Matabicho de garfo e a força da Magoga

Matabicho de garfo e a força da Magoga

A expressão Magoga que preenche esta crónica, é um neologismo utilizado em Angola, para designar a sandes mista de frango e verduras, que o cidadão angolano adoptou como primeira refeição do dia. É um negócio típico que sustenta muitas famílias desempregadas em Angola.

Todas as manhãs quando abre o frigorífico, a tia Marilú já sabe que destino dar aos restos de ‘pitéu’ do jantar. Para tirar a ‘kigila’ da cerveja da noite prepara para o matabicho do Ti Jaime a simpática magoga, que o mantém firme parte durante sua jornada de trabalho, como é normal na maioria dos lares angolanos e nas senhoras que tornaram a magoga, como fonte de rendimento. Ela sabe que o Ti Jaime não morre de amores pelo café com leite e pão com manteiga. Ou simplesmente “chá com pão”. Põe-lhe mal disposto e sem forças para trabalhar até às 17, a hora do seu regresso a casa. Uma técnica que segredou à vizinha para atraí-lo a casa sempre a horas, é prendê-lo pelo estômago.

Com uma magoga à Marilú , pela manhã e o calor da sua presença no resto do dia. Tia Marilú sentia-se realizada como esposa.

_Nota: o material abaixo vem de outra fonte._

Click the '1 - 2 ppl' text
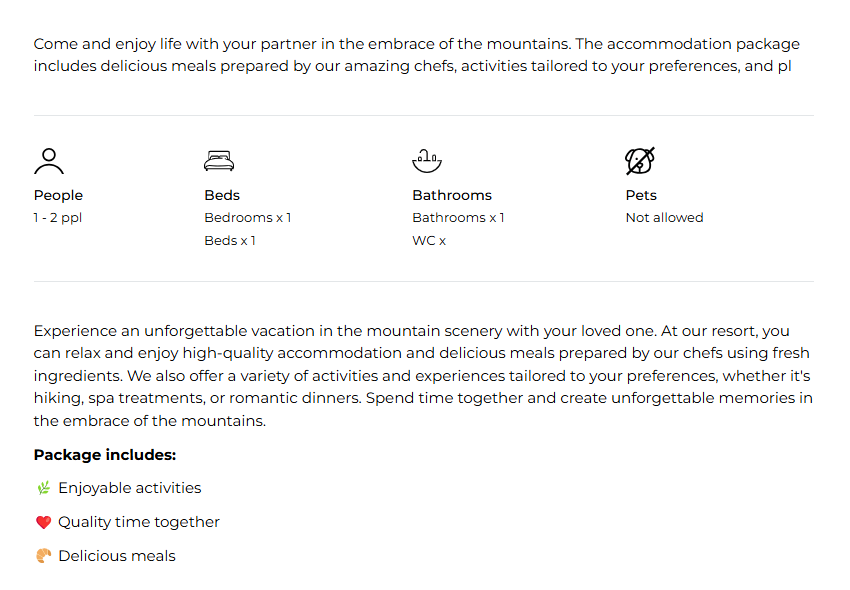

Do frigorífico sempre dilatado de produtos alimentares retira o que sobrou do guisado de frango do jantar, junta-lhe uma folha de alface em banho de vinagre, para matar as lagartas do legume e acrescenta à xandula que daí resulta uma coxa temperada com alho e vinagre, num pitéu, que fazia o Ti Jaime lembrar-se da canção “Meu amor da Rua 11” e, aquela, dos Demónios da Garoa, a “saudosa Maloca”, que passou a ser a declaração de amor à amada esposa. Para a tia Marilú virar “Saudosa Maloca”, na alma cancioneira do Ti Jaime era como degustar um sorvete em lua de mel… Um “amor sem igual”, como bem diz a canção do Dionísio Rocha, “sei que queres partir”.

Do seu farto bigode e fato macaco o Ti Jaime dava a impressão daqueles madiés dos filmes brasileiros. Moreno, tipo indiano, de bigode farfalhudo, assim de perfil era a cópia fiel de um José Staline negro, moreno, cabeçudo, até no ciúme.

Encontrou-lhe uma vez de “conversê” com o Paulito das Garotas, um “miúdo atrevido, que faz poesia de ouvido às mais velhas do bairro e ressuscitar o ciúme de Ti Jaime igual a uma pulga, atrás da orelha. Foi lá tirar as dúvidas, com os olhos revirados de raiva gaguejou ao atrevido: “Eu sou capaz de te arrancar os too…mates, com essa mão, se te atreves a mexer na minha…. muxima uámi” (meu amor). Era assim a alma poética do “Jaimito”, na percepção da kota Marilú. Era o sinal de que a almofada à noite ia gravar todas as conversas de amor. Se fosse branco, Paulito das Garotas veria a cor vermelha do rosto ciumento de Ti Jaime e reagiu na maior das calmas:

– Kota Jai, não é isso que estás a pensar. A tua kota é minha avó. E eu trouxe umas coisas (calças de ganga de marca), que ela vai-te mostrar e vais gostar. Meu kota, o segredo no ouvido dela, era só para pedir um coche da tua magoga, mais velho. Eu quero ser assim como o kota, para mostrar as minhas capacidades ngonbirengas. Quero ter esse bigode farfalhudo. Essa bunda de rico e esses olhos grossos de gajaja, meu kota. Qual é o segredo para ser como o kota?

– O quê, seu fedelho da tuji. É isso que andas a falar à minha mulher no ouvido, seu sacana de merda. Veja lá, hein? Eu parto-te os cornos.

– E engolindo em seco retomou as suas lides mecânicas, à volta de um Dodge velho, carro americano, que já passou em várias mãos e teimava em não dar sinais de vitalidade. Ora que chatice!

À noite Jaimito tornou-se romântico. Perfumado pela poesia, tirou a limpo o gesto suspeito de Paulito das Garotas voltou a manifestar os seus dotes poéticos aos ouvidos da Ti Marilú, que, dengosa, perfumada, no seu “baby doll” accionou a veia procriadora de “Jaimito”, o Staline do amor, que naquela noite, lançou os alicerces genéticos do menino que quando veio ao mundo nove meses depois, não hesitou em apelidar- lhe de Jaimito da Magoga, em homenagem às saborosas magogas da tia Marilú, que mantinham por muitos anos, a força e a essência do homem viril, que era o marido, ao produzir 12 membros de uma prole, que juntou o casal por uma vida inteira. Imitem o Jaimito com a magoga de manhã e a poesia à noite, numa cama de colchão de sumaúma!